--- Start Data records ---

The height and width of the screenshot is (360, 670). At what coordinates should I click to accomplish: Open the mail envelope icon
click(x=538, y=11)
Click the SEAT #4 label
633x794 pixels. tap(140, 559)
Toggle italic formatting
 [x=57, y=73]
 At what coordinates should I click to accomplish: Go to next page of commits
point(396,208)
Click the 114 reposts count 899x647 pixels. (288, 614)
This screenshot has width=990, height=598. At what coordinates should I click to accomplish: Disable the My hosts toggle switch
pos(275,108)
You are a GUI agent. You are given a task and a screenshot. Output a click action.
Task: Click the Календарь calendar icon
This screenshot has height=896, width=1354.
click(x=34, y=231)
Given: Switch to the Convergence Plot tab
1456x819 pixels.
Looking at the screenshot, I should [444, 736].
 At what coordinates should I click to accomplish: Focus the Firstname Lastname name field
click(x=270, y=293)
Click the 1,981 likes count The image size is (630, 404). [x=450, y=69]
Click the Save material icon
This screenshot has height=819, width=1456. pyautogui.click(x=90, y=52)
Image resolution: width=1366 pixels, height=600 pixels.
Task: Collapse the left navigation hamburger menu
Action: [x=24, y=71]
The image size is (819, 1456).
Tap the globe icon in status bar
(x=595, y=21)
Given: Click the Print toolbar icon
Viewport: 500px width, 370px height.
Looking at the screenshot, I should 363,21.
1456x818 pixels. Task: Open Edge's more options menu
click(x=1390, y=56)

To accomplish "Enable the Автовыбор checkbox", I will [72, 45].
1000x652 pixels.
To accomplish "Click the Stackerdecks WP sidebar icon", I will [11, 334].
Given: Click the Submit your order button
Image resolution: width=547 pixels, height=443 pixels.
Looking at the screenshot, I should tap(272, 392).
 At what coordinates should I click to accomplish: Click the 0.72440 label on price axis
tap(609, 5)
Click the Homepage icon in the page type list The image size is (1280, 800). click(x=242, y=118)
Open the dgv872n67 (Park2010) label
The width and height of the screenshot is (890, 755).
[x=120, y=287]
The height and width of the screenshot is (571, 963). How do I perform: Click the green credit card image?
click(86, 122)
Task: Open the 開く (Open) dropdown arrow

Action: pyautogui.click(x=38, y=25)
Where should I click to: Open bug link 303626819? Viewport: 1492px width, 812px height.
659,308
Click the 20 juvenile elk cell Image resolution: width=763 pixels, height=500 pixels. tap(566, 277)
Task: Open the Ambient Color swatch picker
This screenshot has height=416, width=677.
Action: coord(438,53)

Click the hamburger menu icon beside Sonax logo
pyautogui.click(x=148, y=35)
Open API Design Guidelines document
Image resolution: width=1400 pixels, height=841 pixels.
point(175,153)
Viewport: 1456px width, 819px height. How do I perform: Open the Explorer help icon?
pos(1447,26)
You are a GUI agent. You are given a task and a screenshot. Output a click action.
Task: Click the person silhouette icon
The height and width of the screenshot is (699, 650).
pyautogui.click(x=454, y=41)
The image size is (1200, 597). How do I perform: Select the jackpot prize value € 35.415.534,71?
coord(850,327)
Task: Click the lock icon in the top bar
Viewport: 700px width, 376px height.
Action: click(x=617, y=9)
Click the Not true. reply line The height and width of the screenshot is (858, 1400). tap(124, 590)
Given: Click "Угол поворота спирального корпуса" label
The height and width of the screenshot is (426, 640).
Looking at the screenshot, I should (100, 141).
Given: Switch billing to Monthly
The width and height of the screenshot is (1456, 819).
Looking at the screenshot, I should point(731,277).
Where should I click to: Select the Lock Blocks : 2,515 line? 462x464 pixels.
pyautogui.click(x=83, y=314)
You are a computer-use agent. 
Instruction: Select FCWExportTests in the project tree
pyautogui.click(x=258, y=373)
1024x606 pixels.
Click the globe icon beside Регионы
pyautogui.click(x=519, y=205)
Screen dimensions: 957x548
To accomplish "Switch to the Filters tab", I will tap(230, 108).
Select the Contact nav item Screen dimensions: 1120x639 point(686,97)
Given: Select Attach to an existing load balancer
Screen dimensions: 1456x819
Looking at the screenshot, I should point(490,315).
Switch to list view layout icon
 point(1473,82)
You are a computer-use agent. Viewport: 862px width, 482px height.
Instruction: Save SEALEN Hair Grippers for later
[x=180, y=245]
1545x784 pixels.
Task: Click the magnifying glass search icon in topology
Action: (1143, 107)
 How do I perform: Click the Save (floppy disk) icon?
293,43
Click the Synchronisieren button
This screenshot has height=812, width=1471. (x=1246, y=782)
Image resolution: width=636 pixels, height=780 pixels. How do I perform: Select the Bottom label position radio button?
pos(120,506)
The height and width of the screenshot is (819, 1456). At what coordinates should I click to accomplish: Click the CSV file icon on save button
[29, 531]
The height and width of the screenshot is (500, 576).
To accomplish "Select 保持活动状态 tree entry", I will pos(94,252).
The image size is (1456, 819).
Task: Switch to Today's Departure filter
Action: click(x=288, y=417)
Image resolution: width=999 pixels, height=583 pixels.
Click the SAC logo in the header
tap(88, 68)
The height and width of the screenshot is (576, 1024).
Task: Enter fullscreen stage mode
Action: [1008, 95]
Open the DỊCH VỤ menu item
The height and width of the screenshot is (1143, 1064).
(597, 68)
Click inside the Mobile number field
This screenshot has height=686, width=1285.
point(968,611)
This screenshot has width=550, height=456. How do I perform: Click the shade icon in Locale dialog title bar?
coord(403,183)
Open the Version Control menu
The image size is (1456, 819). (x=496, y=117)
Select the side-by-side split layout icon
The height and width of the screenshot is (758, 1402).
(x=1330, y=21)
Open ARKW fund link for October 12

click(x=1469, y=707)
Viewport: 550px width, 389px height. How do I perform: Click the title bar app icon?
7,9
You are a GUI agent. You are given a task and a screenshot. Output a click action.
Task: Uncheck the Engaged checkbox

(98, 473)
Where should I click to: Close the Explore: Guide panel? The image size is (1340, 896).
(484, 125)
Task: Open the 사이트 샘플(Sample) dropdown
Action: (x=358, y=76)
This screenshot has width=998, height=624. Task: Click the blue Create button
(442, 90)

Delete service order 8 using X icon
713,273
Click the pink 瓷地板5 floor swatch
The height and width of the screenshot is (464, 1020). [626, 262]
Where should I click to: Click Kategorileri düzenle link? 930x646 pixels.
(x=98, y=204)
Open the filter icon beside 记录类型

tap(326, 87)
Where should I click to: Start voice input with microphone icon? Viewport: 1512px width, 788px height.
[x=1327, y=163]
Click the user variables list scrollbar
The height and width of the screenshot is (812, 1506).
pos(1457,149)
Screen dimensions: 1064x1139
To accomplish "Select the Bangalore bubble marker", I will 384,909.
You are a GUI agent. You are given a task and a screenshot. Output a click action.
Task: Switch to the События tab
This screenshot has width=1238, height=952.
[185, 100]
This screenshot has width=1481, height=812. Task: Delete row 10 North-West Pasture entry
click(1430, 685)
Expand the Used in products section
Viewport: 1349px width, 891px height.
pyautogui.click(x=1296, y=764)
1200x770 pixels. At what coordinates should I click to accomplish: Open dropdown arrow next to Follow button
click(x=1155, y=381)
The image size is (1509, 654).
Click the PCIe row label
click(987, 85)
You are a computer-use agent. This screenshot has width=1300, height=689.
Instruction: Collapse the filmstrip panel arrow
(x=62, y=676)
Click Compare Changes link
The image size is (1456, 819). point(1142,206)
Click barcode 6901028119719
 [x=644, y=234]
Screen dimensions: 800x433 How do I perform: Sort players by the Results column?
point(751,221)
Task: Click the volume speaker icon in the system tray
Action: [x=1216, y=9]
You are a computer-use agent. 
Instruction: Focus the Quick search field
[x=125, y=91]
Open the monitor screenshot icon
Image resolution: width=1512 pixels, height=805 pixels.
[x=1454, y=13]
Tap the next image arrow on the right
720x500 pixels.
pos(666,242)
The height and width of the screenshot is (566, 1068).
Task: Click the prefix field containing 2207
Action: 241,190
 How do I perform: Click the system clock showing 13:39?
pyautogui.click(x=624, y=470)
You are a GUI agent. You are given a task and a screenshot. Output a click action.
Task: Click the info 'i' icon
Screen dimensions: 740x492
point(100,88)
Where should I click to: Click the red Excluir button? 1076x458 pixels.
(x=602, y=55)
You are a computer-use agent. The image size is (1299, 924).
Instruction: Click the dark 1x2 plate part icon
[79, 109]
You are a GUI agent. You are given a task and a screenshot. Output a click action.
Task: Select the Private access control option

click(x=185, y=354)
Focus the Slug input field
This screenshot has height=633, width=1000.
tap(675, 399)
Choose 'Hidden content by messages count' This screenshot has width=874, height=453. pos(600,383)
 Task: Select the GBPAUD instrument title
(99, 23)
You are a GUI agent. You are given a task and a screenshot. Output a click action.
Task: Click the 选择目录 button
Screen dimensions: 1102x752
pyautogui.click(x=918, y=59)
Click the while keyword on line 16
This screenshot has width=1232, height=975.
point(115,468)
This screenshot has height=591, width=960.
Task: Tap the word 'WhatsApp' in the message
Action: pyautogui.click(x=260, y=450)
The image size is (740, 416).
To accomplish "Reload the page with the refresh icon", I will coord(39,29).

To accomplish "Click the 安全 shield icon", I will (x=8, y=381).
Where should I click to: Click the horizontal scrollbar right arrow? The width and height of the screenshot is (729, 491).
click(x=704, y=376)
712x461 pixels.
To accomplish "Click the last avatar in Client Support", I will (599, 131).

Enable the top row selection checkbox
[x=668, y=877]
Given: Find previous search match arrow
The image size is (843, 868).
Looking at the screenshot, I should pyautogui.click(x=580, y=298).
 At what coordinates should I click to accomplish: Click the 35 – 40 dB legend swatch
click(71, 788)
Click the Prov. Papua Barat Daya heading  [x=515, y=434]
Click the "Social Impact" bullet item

--- End Data records ---

Reproduce the items verbatim, beginning with the line that contains "This screenshot has width=1481, height=812." and continuing through the line that contains "pyautogui.click(x=1296, y=764)", with both of those lines included.

Completed task -
This screenshot has width=1481, height=812. Task: Delete row 10 North-West Pasture entry
click(1430, 685)
Expand the Used in products section
Viewport: 1349px width, 891px height.
pyautogui.click(x=1296, y=764)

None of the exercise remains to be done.